### Assignment
Can you output the part of the Carmina Burana conference announcement that starts with "Basel, Schola Cantorum" and goes on through "source of Minnesang.", copied word for word?

── Supplied text

Basel, Schola Cantorum Basiliensis / FHNW, 20-22 November 2025

Since its rediscovery in 1803, the Codex Buranus (Munich, Bayerische Staatsbibliothek, Clm 4660-4660a) has continued to captivate scholarly audiences, becoming one of the most studied manuscripts of the Middle Ages. It stands at a cultural crossroad of Latin and Germanic linguistic tradition, combining the richest surviving anthology of Latin lyric poetry, an invaluable repository of liturgical drama, and the oldest source of Minnesang.

Despite extensive research on the literary content of the Codex Buranus, much remains to be explored, particularly concerning its musical aspects. These present significant challenges for scholars and performers.

Of the 254 items within the manuscript, only around sixty are notated using adiastematic neumes. They thus provide melodic contours but do not precise pitches. Parallel sources with staff notation do exist for some pieces, yet they may not accurately reflect the particularities of the melodies as they appear in this
Codex. As a result, a long-standing perception has arisen which considers the Codex’s melodies to be largely inaccessible or « untranslatable » within conventional musicological frameworks. This, in turn, led to a relative analytical neglect of the music compared to that of the texts it sets.

The conference “Carmina Burana: From Source to Sound” is organised as part of the project Carmina Burana Online, funded by the Swiss National Science Foundation and hosted at the Schola Cantorum Basiliensis / FHNW. It seeks to promote innovative methodologies and foster interdisciplinary approaches to explore this iconic manuscript in new ways, especially for interpreting and reconstructing its melodies.

The conference aims to foster new insights into the kind of song repertoire transmitted by the Codex Buranus and other comparable sources, paving the way for a more comprehensive understanding of its musical heritage and its place within medieval European culture.

We welcome proposals that engage with topics such as but not limited to:

  • New methodologies for accessing the musical content of the Carmina Burana and Latin or
    multilingual song repertoires more widely.
  • Computational approaches to neumatic notation and digital encoding (TEI/MEI) for medieval
    music manuscripts.

────
── Information provided

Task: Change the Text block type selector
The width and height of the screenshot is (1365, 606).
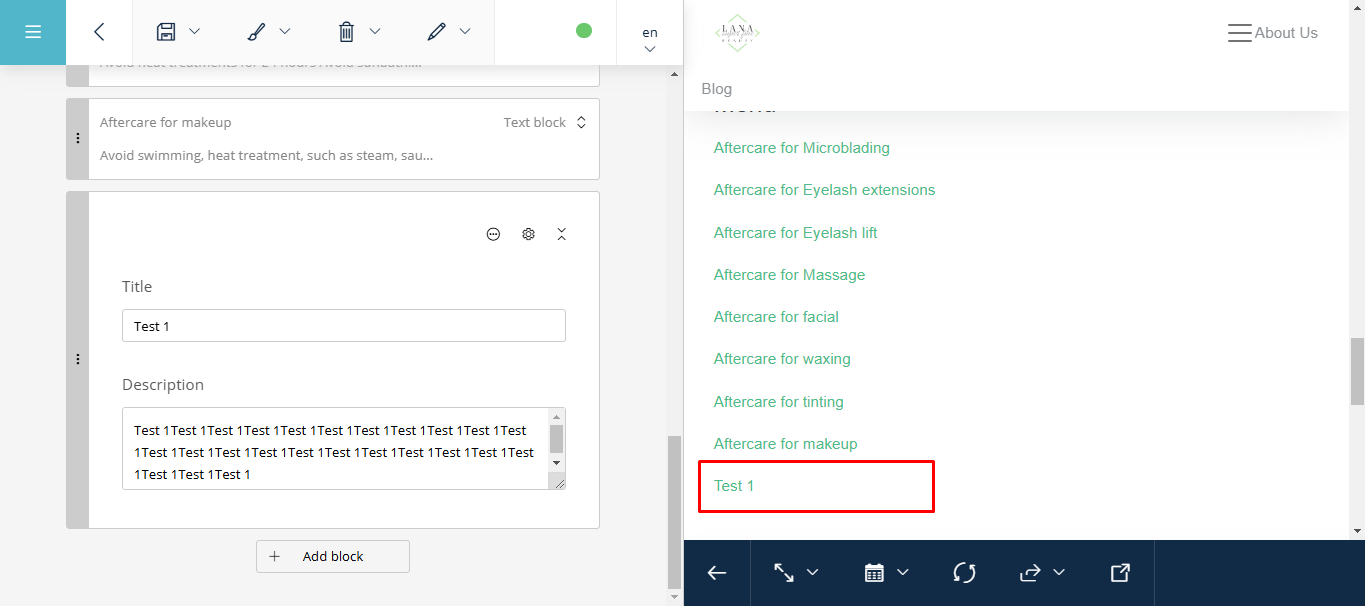Action: click(545, 123)
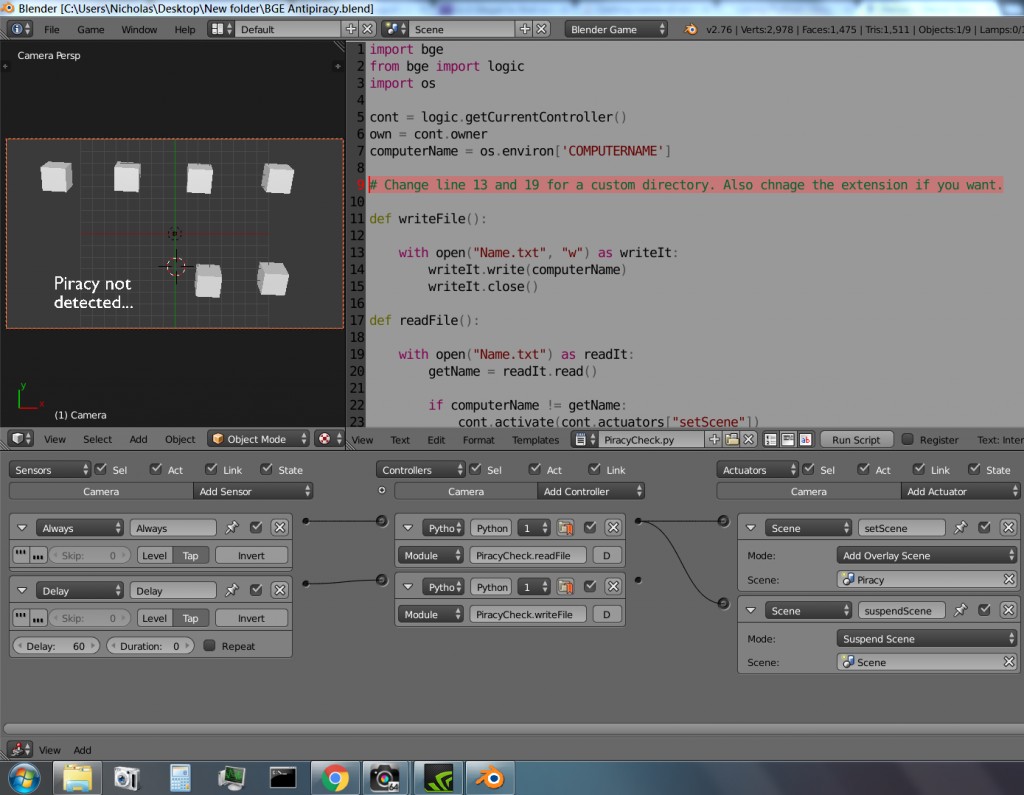Viewport: 1024px width, 795px height.
Task: Unlink the PiracyCheck.py text datablock
Action: 748,438
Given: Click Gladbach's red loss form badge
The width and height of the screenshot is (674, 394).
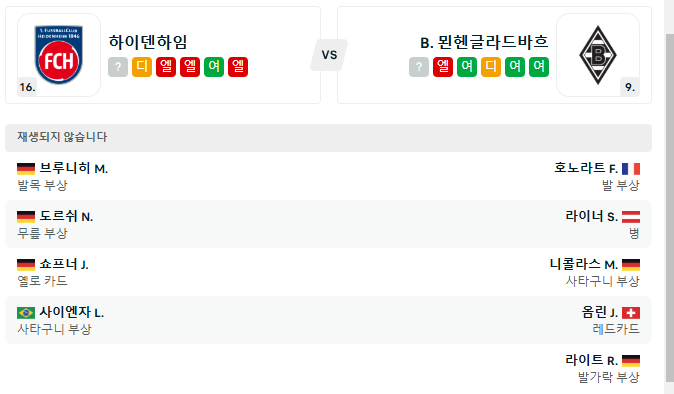Looking at the screenshot, I should [x=443, y=67].
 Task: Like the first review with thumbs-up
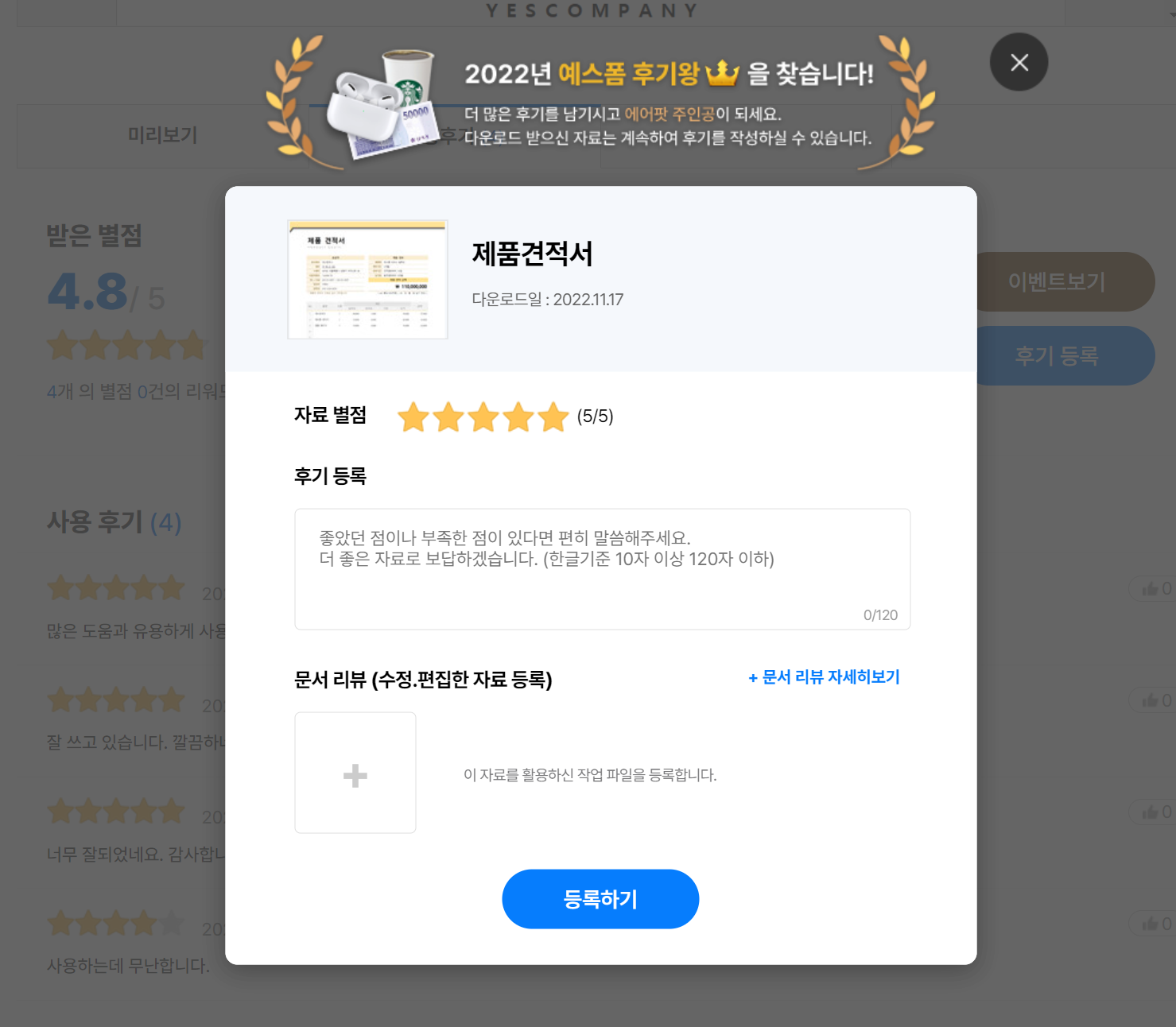click(x=1153, y=589)
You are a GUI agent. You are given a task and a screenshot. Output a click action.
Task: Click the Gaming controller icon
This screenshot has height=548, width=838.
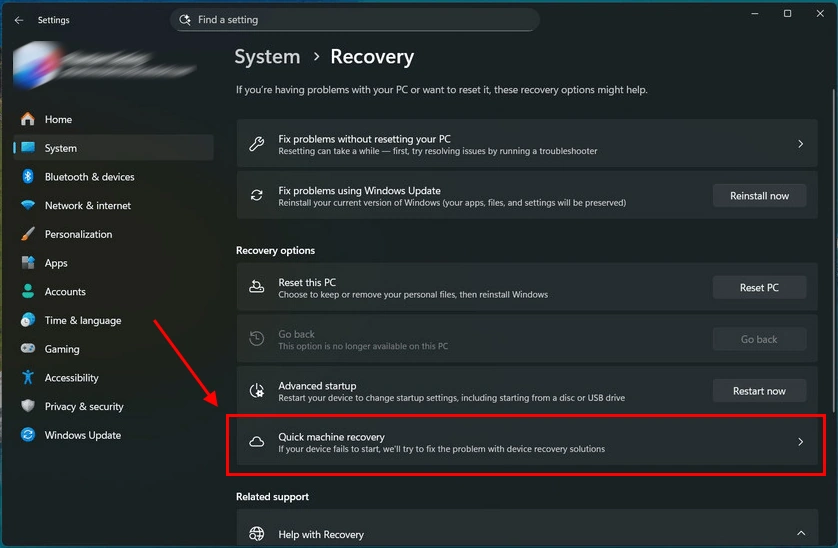tap(28, 349)
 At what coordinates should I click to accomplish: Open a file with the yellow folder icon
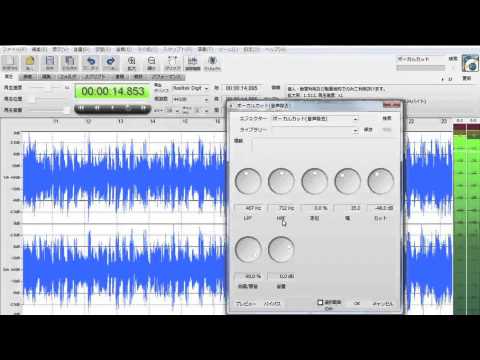click(x=30, y=63)
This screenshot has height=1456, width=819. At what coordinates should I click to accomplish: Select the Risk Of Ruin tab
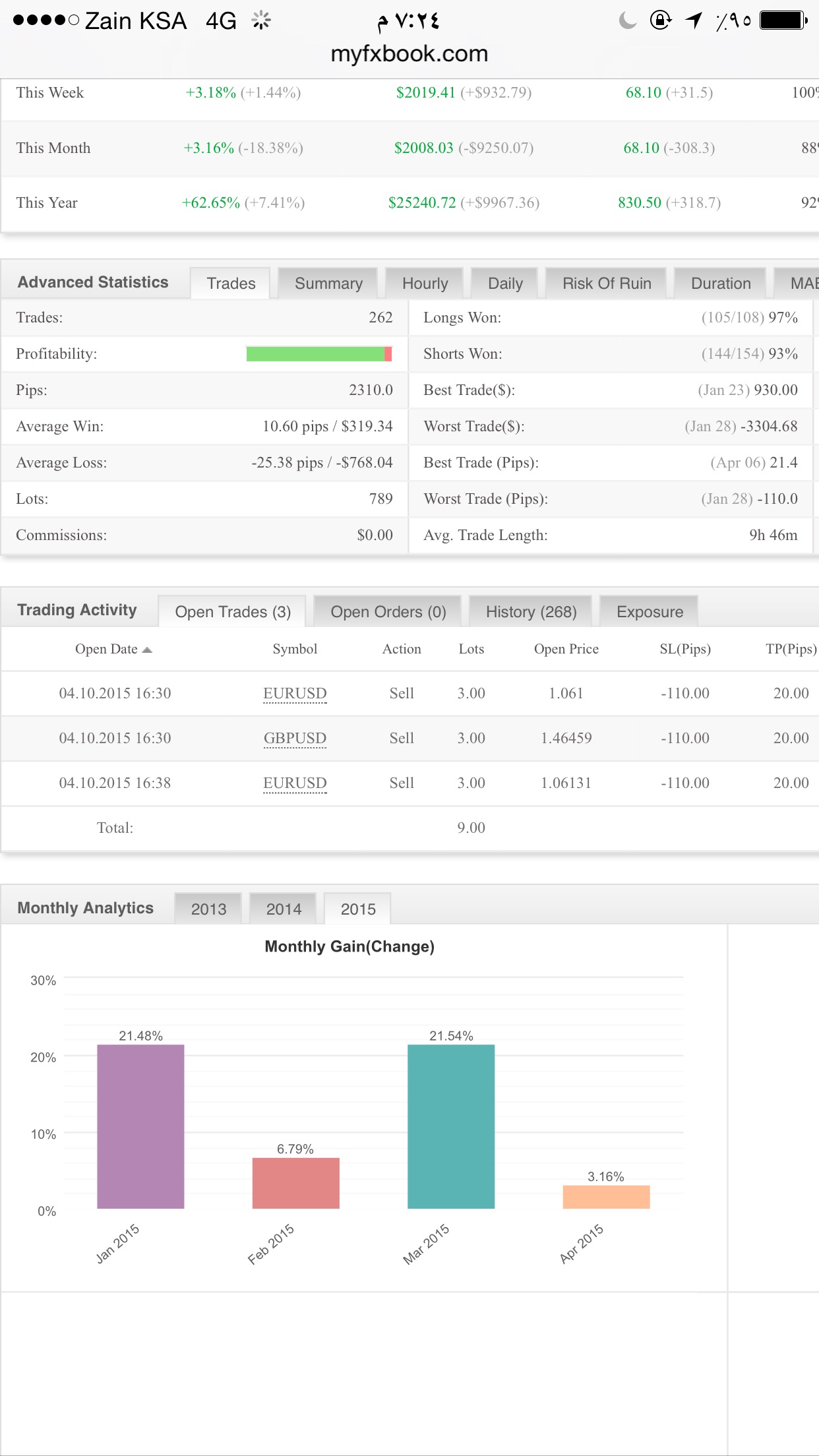pos(606,284)
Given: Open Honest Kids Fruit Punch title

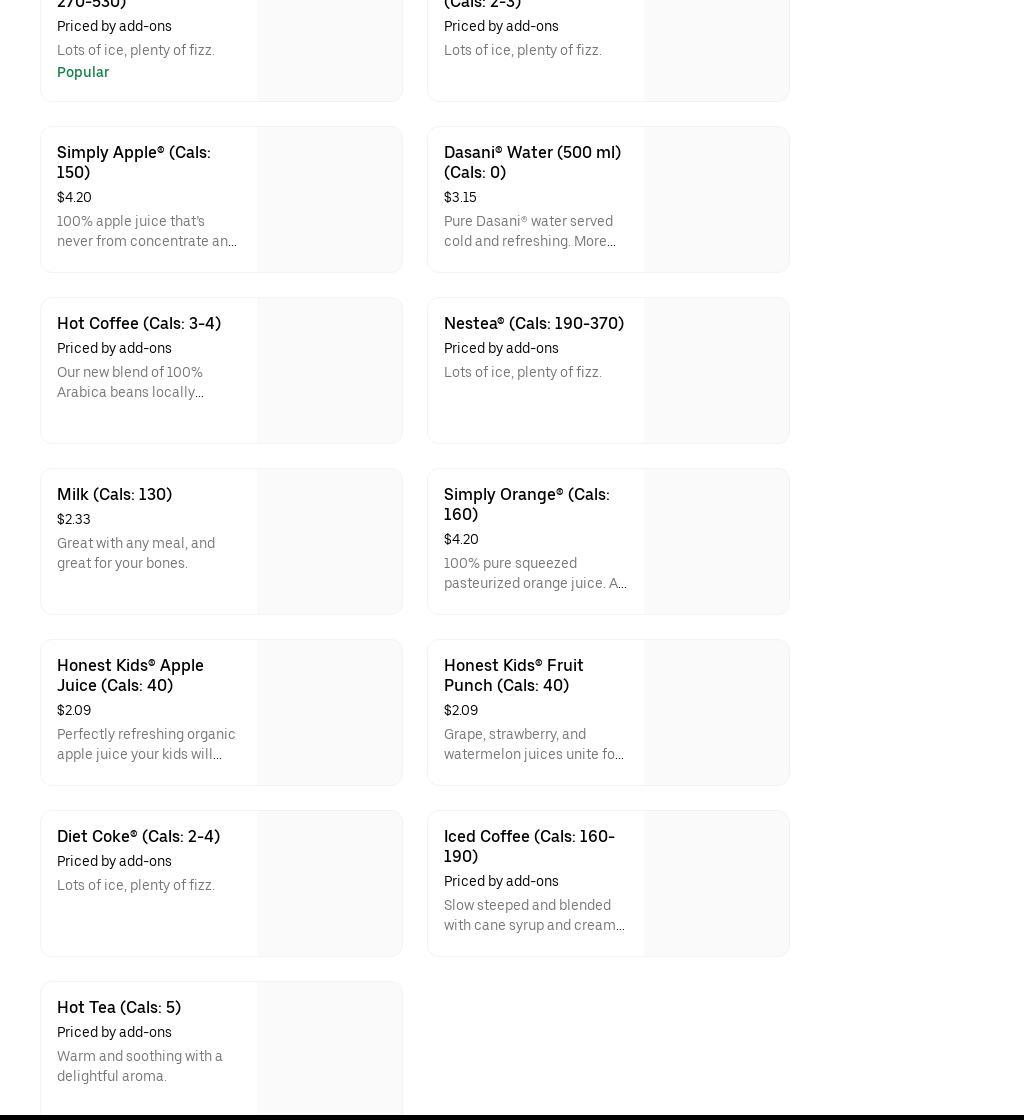Looking at the screenshot, I should coord(513,675).
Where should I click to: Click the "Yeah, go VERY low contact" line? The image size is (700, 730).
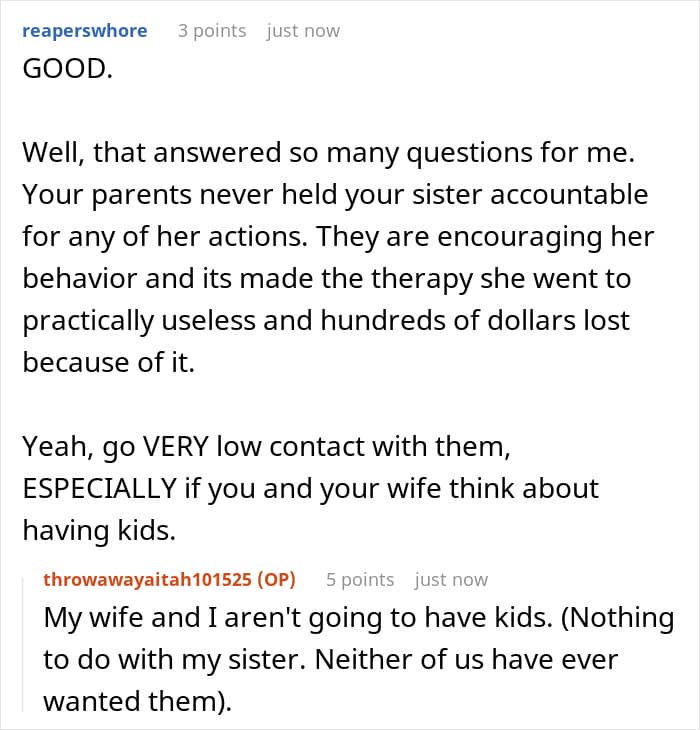click(266, 449)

────

### Result
Basel, Schola Cantorum Basiliensis / FHNW, 20-22 November 2025

Since its rediscovery in 1803, the Codex Buranus (Munich, Bayerische Staatsbibliothek, Clm 4660-4660a) has continued to captivate scholarly audiences, becoming one of the most studied manuscripts of the Middle Ages. It stands at a cultural crossroad of Latin and Germanic linguistic tradition, combining the richest surviving anthology of Latin lyric poetry, an invaluable repository of liturgical drama, and the oldest source of Minnesang.